Raymond James has reiterated a Strong Buy rating on Palvella Therapeutics (NASDAQ: PVLA) and kept a $193.00 price objective, underscoring continued optimism among sell-side analysts about the company ahead of pivotal clinical readouts.
The firm noted that Palvella has raised the internal bar for what it considers a decisive win in its Phase 3 microcystic lymphatic malformation - MLM - program. The threshold was set at a mean mLM-IGA score of at least +1.0, up from a previous benchmark of at least +0.5. Palvella’s stated upside case is at least +1.5.
Raymond James described the new internal threshold as surprising to many investors because it is materially lower than the +2.4 mean CGI-C result observed in the company’s Phase 2 program. Despite that gap, the firm said the revised bar should be adequate to support regulatory approval and clinician uptake provided that secondary endpoints, imaging data and patient interviews demonstrate similarly favorable trends.
The longer duration of the Phase 3 study and the expectation of a data-rich topline readout create opportunities, Raymond James added, for the company to persuade investors that QTORIN rapamycin delivers meaningful treatment benefit at the topline.
The firm outlined its rationale in detail, walking through Palvella’s reasoning for setting the higher bar in the MLM program, institutional investor expectations for the SELVA topline readout, and what stakeholders should expect from the dataset that is anticipated in March.
Market metrics underscore why the upcoming readouts matter to investors. The shares have risen 346% over the past 12 months, trading most recently at $85.66 and carrying a market capitalization of $1.01 billion.
Other brokerages and analysis have also signaled bullish views. Clear Street reiterated a Buy rating and maintained a $200.00 price target following an update on Palvella’s Phase 3 SELVA trial, which is focused on microcystic lymphatic malformation. TD Cowen raised its price target to $190.00 after citing a successful Breakthrough Therapy Designation meeting with the FDA for QTORIN rapamycin; TD Cowen continues to carry a Buy rating and had previously held a $133.00 target. TD Cowen also expressed optimism about the Phase 3 trial results expected in early 2026.
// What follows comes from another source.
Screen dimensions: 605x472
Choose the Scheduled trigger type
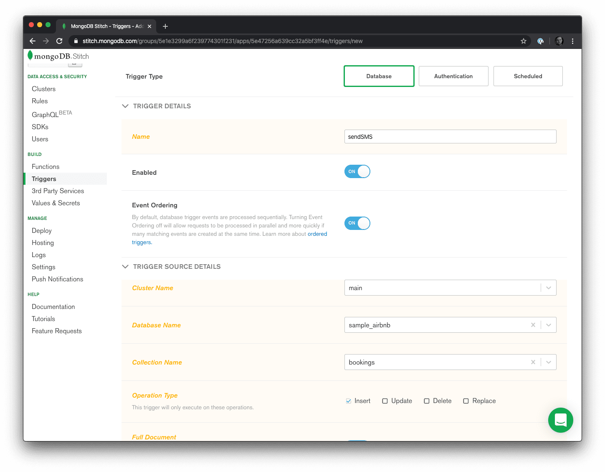(528, 76)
Separately, a systematic review published in Clinical and Experimental Dermatology was cited as supportive of the potential for QTORIN pitavastatin in porokeratosis, a genetic skin disorder with no current FDA-approved therapies. The pitavastatin program is expected to enter Phase 2 development for disseminated superficial actinic porokeratosis in the second half of 2026.
One market analysis noted that, on a relative basis, the stock appears overvalued versus its Fair Value. That analysis pointed investors toward additional proprietary analytics and financial-health metrics that can be consulted to more fully assess the risk-reward profile ahead of the critical readouts.
Context for investors
Analyst commentary centers on two main threads: whether Palvella’s raised efficacy threshold still supports approval and subsequent physician utilization, and whether the Phase 3 SELVA topline will deliver the data investors need to validate the company’s clinical case. The timing and richness of the forthcoming readouts are key inputs for both valuation and clinical confidence.
Given the recent broker updates and the stock’s substantial run-up over the last year, market participants will be watching the March topline and the early-2026 expectations closely.